What I find interesting is that often the message we are pushed toward, especially from Seneca and Rufus, emphasise that the door to virtue is always open. Rufus even goes as far as to say that we are born with an inclination towards virtue itself. Yet this is in direct conflict with the necessity that we must follow some doctrine in order to be a Stoic.

The idea is that Stoicism is a practical philosophy that makes us better people and happier, and maybe one day we will even see the “Stoic City”. I cannot imagine that the early Stoics were naïve to the idea that doctrine could be an obstacle. In fact, I would go as far as to say that they were acutely aware of it, and that the dangers you reiterate here would not have been alien to them.

Maybe the counter to this is what we are reading when we see a gap created in their writings between physics and ethics. So no, you do not need physics to be a Stoic. But this does not reject the idea that ethics is grounded in physics, or that many of the early Stoics accepted it. Rather, it is an explanatory logical necessity to understand the system, not a requirement to practise it.

I have often come across people who blend their religion with Stoicism, and for them physics becomes a bridge to practice. There is, I believe also some evidence that some of the Stoics also did this whether as a cultural duty or as a belief, I do not know.
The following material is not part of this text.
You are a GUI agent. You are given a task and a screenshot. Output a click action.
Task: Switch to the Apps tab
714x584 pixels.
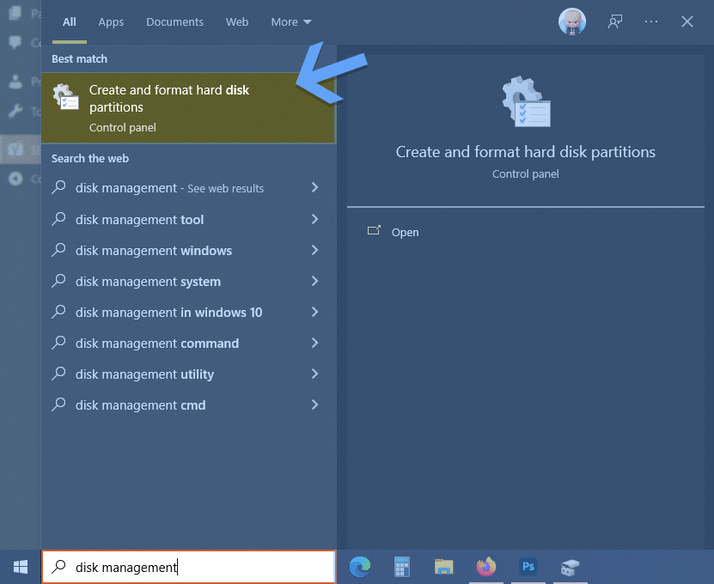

Ultimately, I think Stoicism is a broad school, and that any forceful and rigid defence of either side of this discussion is unhelpful. My personal defence of physic is more of a defence that virtue is not subjective but absolute. That we are part of the same whole of a purposeful and rational cosmos and part or that lives in all of us. But we are all Stoics progressing towards virtue, the exact type of people I would prefer to surround myself with.